=== APPLY WHAT YOU READ ===
**A)** In the Cessna distribution definitions, substitute "dealership agreement" for "franchise contract" and write out the passage between "(c) Cessna Distributor: 5" and "those contracted dealers.", inclusive.
**B)** In the Cessna distribution definitions, list each distinct term that the text refers readers to with "infra," naming each only once.

++++ EXERCISE PASSAGE

Pit. Ex. # 2 (Cessna brochure, circa 1969).

(b) Fixed Base Operator (“FBO”): A generic term signifying a business (individually owned, corporate, or otherwise) which occupied physical space at an airport and which carried on some or all of a variety of general aviation related activities, including flight training, aircraft rental, aircraft chartering, aircraft maintenance, servicing and repair, aircraft hangaring or tie-down, and the sale of aircraft, avionics, accessories and parts. As would be expected, some FBOs were larger and more aggressive in their operations than others, and some did not engage in all the activities mentioned above. It appears, however, that many were at least occasionally involved in the resale of both new and used aircraft to most kinds of “end consumers” *691 (see “end consumer,” infra), and a number were active in that line of business. Both “contracted dealers” of Cessna aircraft (see “Contracted Dealer,” infra) and “zone dealers” of Cessna aircraft (see “Zone Dealer,” infra) were ordinarily FBOs, although many other FBOs were never formally associated with the Cessna distribution system. 4

(c) Cessna Distributor: 5 As used in this opinion, a business operating under a franchise contract with Cessna, performing—at least in theory—a more or less traditional wholesale function in the distribution of Cessna aircraft, accessories and parts: viz, the purchase and maintenance of an inventory of Cessna aircraft, accessories and parts; the development of “contracted dealers” (see “Contracted Dealer,” infra) within the distributor’s assigned geographic “area of responsibility;” and the sale of Cessna aircraft, parts and accessories to those contracted dealers.

++++++++
++++ EXERCISE DATA

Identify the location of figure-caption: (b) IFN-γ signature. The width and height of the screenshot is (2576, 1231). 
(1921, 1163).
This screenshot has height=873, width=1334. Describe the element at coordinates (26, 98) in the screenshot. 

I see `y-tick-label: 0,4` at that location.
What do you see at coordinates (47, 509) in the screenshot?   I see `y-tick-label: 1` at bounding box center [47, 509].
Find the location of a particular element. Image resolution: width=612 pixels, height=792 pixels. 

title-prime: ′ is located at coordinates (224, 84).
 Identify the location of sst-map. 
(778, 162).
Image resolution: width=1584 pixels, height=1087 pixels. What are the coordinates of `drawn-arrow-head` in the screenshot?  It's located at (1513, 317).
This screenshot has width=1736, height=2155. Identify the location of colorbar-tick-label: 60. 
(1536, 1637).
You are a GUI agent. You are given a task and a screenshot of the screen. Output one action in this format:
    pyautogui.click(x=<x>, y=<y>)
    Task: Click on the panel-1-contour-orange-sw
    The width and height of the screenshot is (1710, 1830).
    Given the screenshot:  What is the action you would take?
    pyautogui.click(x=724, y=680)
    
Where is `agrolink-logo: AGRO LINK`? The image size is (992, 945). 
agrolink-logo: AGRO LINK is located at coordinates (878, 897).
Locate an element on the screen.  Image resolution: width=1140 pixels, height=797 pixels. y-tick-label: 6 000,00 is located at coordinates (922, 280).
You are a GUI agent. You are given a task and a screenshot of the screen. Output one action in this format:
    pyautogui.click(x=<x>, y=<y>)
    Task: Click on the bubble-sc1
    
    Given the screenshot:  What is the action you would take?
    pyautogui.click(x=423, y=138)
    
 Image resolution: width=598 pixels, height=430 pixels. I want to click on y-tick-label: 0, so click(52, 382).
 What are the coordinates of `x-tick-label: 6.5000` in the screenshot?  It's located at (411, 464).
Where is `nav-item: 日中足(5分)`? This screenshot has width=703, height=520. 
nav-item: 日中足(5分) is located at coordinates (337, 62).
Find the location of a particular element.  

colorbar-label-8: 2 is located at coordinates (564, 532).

++++++++

=== TASK-BY-TASK OUTPUTS ===
**A)**
(c) Cessna Distributor: 5 As used in this opinion, a business operating under a dealership agreement with Cessna, performing—at least in theory—a more or less traditional wholesale function in the distribution of Cessna aircraft, accessories and parts: viz, the purchase and maintenance of an inventory of Cessna aircraft, accessories and parts; the development of “contracted dealers” (see “Contracted Dealer,” infra) within the distributor’s assigned geographic “area of responsibility;” and the sale of Cessna aircraft, parts and accessories to those contracted dealers.

**B)**
end consumer
Contracted Dealer
Zone Dealer